Die Klägerin beantragt sinngemäß, das Urteil des Sozialgerichts Stuttgart vom 28. September 1983 aufzuheben und die Beklagte zu verurteilen, ihr für die Zeit vom 1. Juni 1982 bis 6. November 1984 Ersatz in Höhe der gesamten Witwenrente und Versichertenrente der Katharina H. zu leisten.
Die Beklagte beantragt, die Sprungrevision zurückzuweisen.
Sie bezieht sich auf ihr erstinstanzliches Vorbringen.
Die Beigeladene ist im Revisionsverfahren nicht vertreten.
Entscheidungsgründe
Die Sprungrevision der Klägerin ist zulässig, aber nicht begründet.
Das SG hat die Klage im Ergebnis zu Recht abgewiesen. In der Begründung kann ihm - allerdings im wesentlichen auf der Grundlage einer erst nach der Zustellung des angefochtenen Urteils ergangenen höchstrichterlichen Rechtsprechung - hingegen nicht zugestimmt werden.

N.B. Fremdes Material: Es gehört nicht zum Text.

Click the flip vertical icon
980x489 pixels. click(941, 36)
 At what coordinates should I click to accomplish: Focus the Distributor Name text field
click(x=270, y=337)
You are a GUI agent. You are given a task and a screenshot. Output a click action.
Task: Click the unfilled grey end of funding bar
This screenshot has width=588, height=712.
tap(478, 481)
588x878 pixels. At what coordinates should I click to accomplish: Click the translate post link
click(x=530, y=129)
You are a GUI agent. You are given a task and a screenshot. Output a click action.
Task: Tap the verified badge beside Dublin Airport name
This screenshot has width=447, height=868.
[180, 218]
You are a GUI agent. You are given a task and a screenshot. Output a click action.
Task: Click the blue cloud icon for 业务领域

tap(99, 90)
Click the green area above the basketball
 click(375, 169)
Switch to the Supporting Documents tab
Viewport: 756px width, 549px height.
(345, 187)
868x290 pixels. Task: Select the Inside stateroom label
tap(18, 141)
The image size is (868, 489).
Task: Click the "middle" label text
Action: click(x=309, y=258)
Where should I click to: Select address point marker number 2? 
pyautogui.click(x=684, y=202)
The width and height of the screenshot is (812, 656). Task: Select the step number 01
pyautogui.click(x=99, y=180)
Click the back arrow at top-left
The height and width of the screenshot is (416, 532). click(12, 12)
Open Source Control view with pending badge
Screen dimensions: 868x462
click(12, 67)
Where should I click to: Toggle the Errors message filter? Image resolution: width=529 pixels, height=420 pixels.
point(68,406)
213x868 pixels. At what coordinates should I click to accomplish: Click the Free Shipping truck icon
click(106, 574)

Das gilt insoweit, als das SG die Begründetheit des von der Klägerin erhobenen Erstattungsanspruchs auf der Grundlage des § 1531 RVO aF geprüft hat. Diese Vorschrift ist mit Ablauf des 30. Juni 1983 durch Art II § 3 Nr 1 des Sozialgesetzbuchs, Zehntes Buch, Verwaltungsverfahren, Drittes Kapitel, Zusammenarbeit der Leistungsträger und ihre Beziehungen zu Dritten (SGB 10) vom 4. November 1982 (BGBl I S 1450) aufgehoben worden. Sie ist, obgleich schon vor dem 1. Juli 1983 die Klägerin ihren Erstattungsanspruch bei der Beklagten geltend gemacht und nach dessen Ablehnung Klage erhoben hat, auch im vorliegenden Fall nicht mehr anwendbar. Das ergibt sich aus Art II § 21 SGB 10. Danach sind bereits begonnene Verfahren nach den Vorschriften dieses Gesetzes zu Ende zu führen. Unter "Verfahren" in diesem Sinne ist auch - oder möglicherweise sogar nur (vgl speziell dazu Urteil des Bundessozialgerichts -BSG- vom 28. März 1984 - 9a RV 50/82 -) - das gerichtliche Verfahren zu verstehen. Demzufolge entspricht es einer inzwischen gesicherten und ständigen Rechtsprechung des BSG, daß vor dem 1. Juli 1983 erhobene Erstattungsansprüche der Sozialleistungsträger untereinander, welche noch nach dem 30. Juni 1983 Gegenstand eines gerichtlichen Verfahrens sind, bei der gerichtlichen Entscheidung nach §§ 102 ff SGB 10 zu beurteilen sind (BSG SozR 1300 Art II § 21 Nr 1 S 1 f; Urteile vom 28. März 1984 - 9a RV 50/82 -; vom 9. Mai 1984 - 4 RJ 44/83 -; vom 22. Mai 1984 - 8 RK 45/83 -; vom 24. Mai 1984 - 7 RAr 97/83 - vom 13. September 1984 - 4 RJ 37/83 - und - 4 RJ 63/83 - sowie vom 14. November 1984 - 1/4 RJ 57/84 -).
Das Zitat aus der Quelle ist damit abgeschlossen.